É importante mencionar que Hosseini estava em um jantar bem importante quando o meu guia o encontrou. Ele havia deixado seus convidados na mesa de jantar para nos pedir desculpas pessoalmente. Parece importante para ele que testemunhemos sua censura aos policiais, ainda que ele esteja verdadeiramente envergonhado.
Fora do posto policial, Hosseini me pergunta se os oficiais me trataram mal. Eu conto sobre o copo de água e ele se desculpa—dessa vez em um inglês perfeito. “Homens como esses não respeitam mulheres. É uma vergonha.” Ele suspira profundamente. “Eles ofendem a minha religião. São ignorantes. São maus. São pessoas como eles que dão má reputação ao Islã. Vou preparar um relatório sobre esse incidente às autoridades.” Enquanto nos despedimos, ele se oferece generosamente para me hospedar em minha próxima visita.

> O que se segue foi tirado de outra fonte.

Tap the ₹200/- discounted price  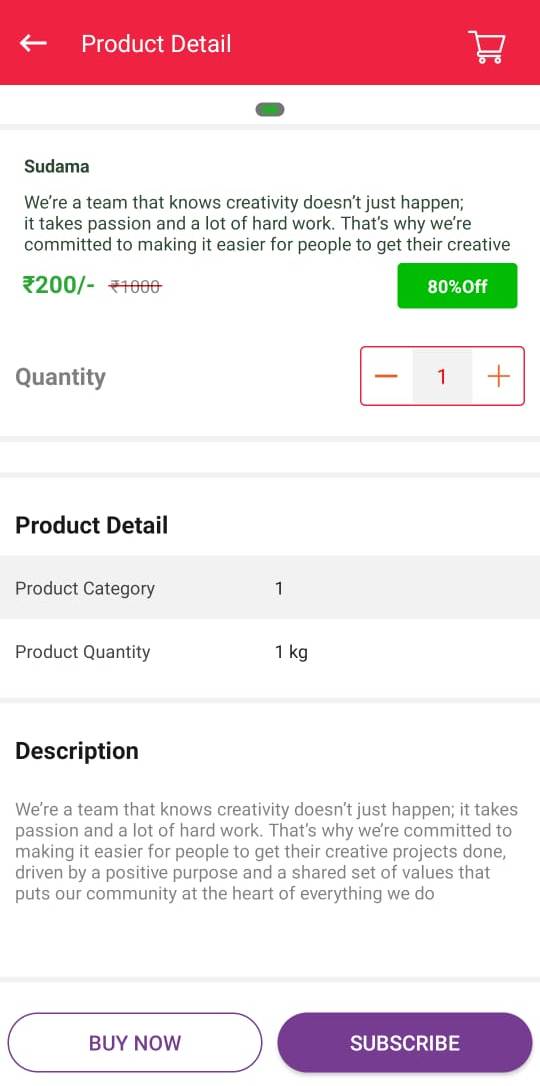59,285
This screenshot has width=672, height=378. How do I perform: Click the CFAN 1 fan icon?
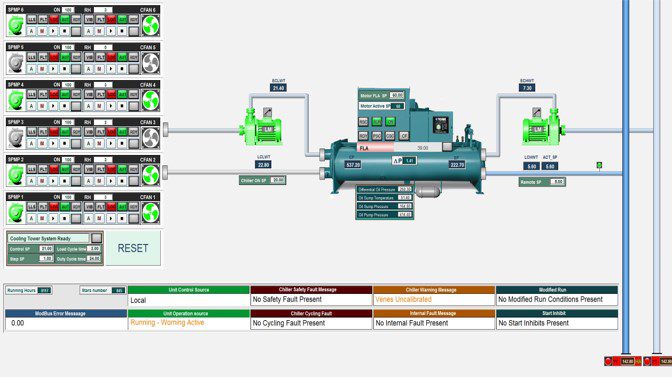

Deixamos Qom antes do planejado—na verdade, na manhã seguinte. No trem a Arak já conseguimos fazer piada sobre nossa aventura de um dia, mas uma sensação estranha logo volta quando os resultados das eleições presidenciais são anunciados dias depois. Ahmadinejad tinha vencido. Estamos em Isfahan quando isso acontece. O clima fica sombrio. Boatos sobre manifestações contrárias começam imediatamente, mas ainda não ocorreu nenhum protesto. O silêncio nas ruas é ainda mais assustador do que nossa prisão dias antes.
Com nossos vistos renovados, podemos continuar no país por mais uma semana. Visitamos as cidades de Yazd, Bandar Abbas e Shiraz, mas é como se estivéssemos em um país que pertence àquele policial idiota do “mal hejabi”, e não o de Hosseini. Antes das eleições, iranianos se aproximavam espontaneamente de turistas para conversar sobre seu país. Agora há medo e preocupação nos olhares de todos, e os opositores estão se reunindo nas ruas. O governo comandado pelos clérigos do legado de Khomeini está irritado e encheu as ruas de patrulhas, dando aos policiais total autoridade de conter os protestos com violência. Alguns dias depois, junto com outros jornalistas ocidentais, somos obrigados a deixar o país.